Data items
────

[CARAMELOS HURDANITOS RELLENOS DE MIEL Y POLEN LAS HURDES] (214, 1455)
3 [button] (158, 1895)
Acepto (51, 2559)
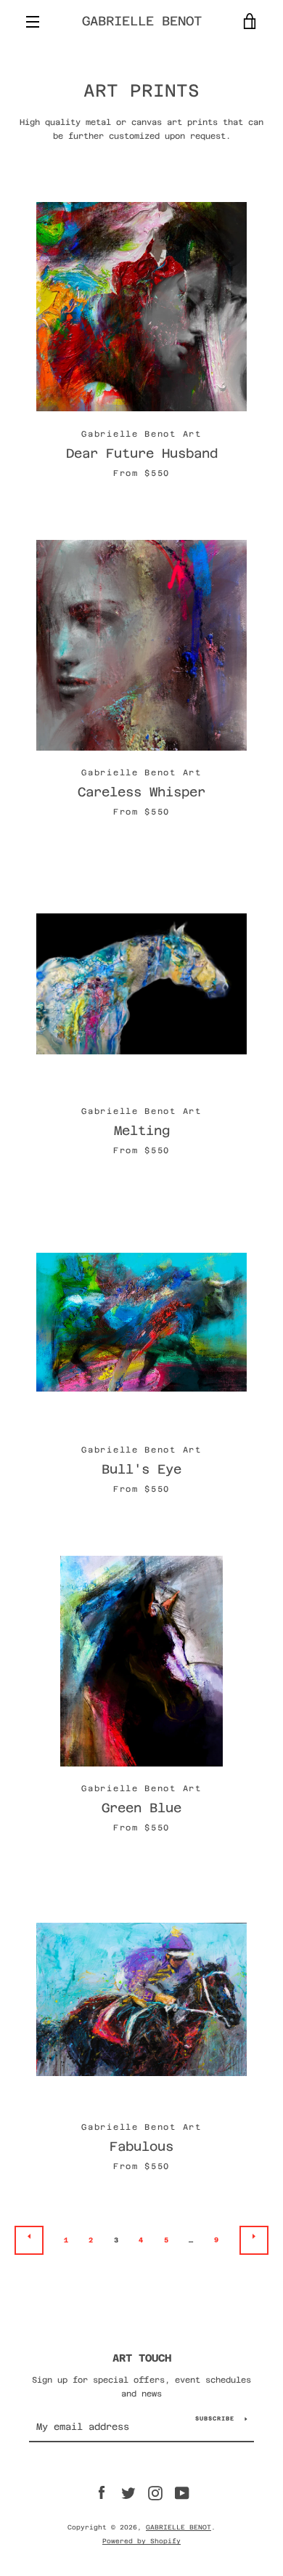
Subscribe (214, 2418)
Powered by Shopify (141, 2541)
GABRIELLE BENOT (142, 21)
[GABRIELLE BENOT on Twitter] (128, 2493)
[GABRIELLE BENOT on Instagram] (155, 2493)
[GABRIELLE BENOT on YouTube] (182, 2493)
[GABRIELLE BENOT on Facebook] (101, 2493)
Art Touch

────

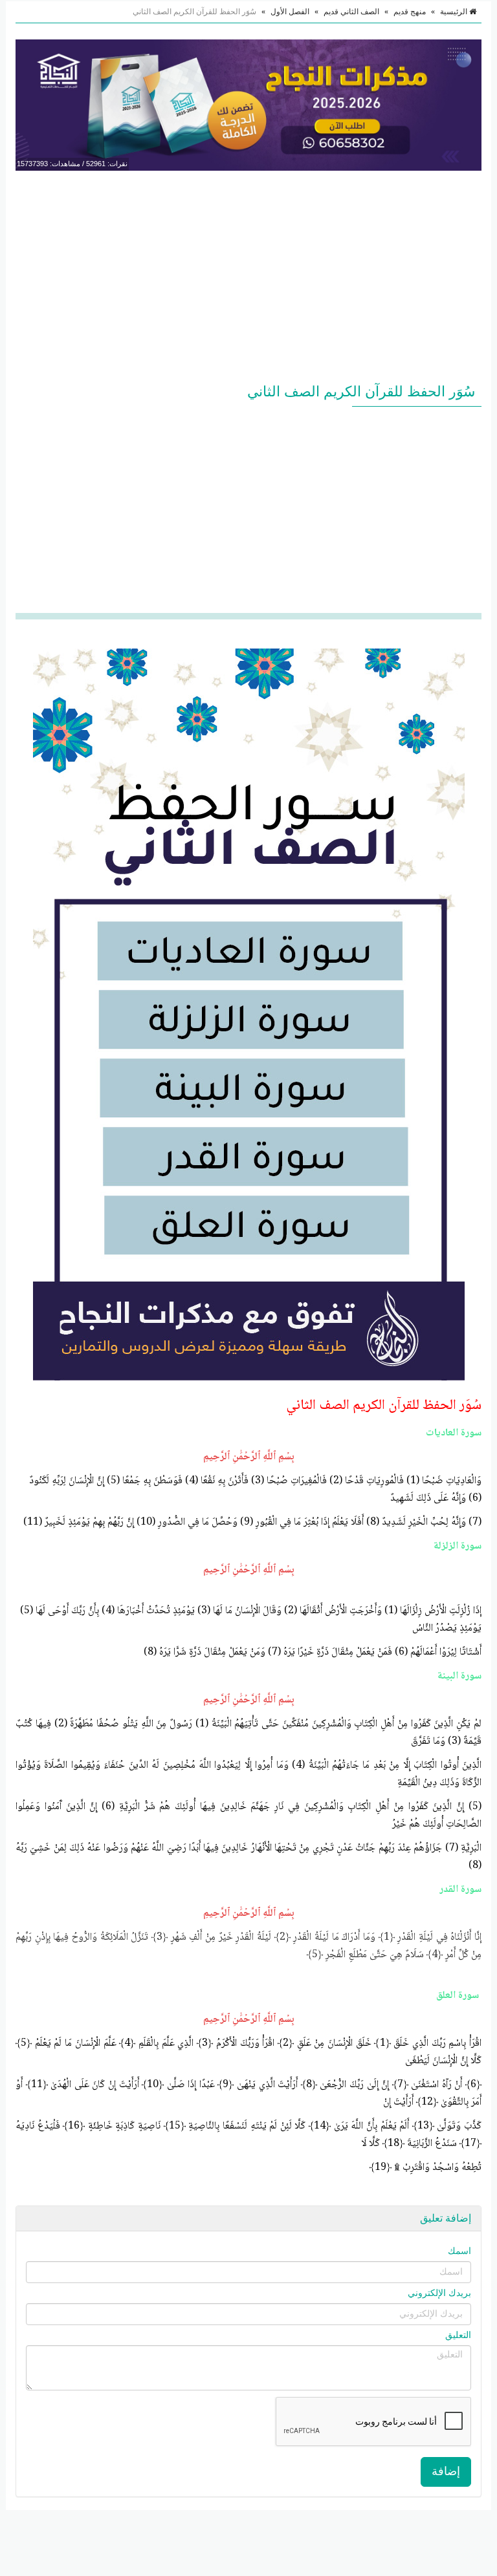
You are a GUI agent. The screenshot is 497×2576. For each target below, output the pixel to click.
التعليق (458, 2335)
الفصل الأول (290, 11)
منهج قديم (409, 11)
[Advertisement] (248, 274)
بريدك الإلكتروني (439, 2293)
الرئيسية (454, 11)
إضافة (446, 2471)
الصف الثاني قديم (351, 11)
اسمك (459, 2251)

────

● **What the task requires**: What is needed is a verbatim copy of every line in the records above from the one containing "You are a GUI" down to the one containing "اسمك (459, 2251)", both included, and nothing more.

● **Exercise solution**:
You are a GUI agent. The screenshot is 497×2576. For each target below, output the pixel to click.
التعليق (458, 2335)
الفصل الأول (290, 11)
منهج قديم (409, 11)
[Advertisement] (248, 274)
بريدك الإلكتروني (439, 2293)
الرئيسية (454, 11)
إضافة (446, 2471)
الصف الثاني قديم (351, 11)
اسمك (459, 2251)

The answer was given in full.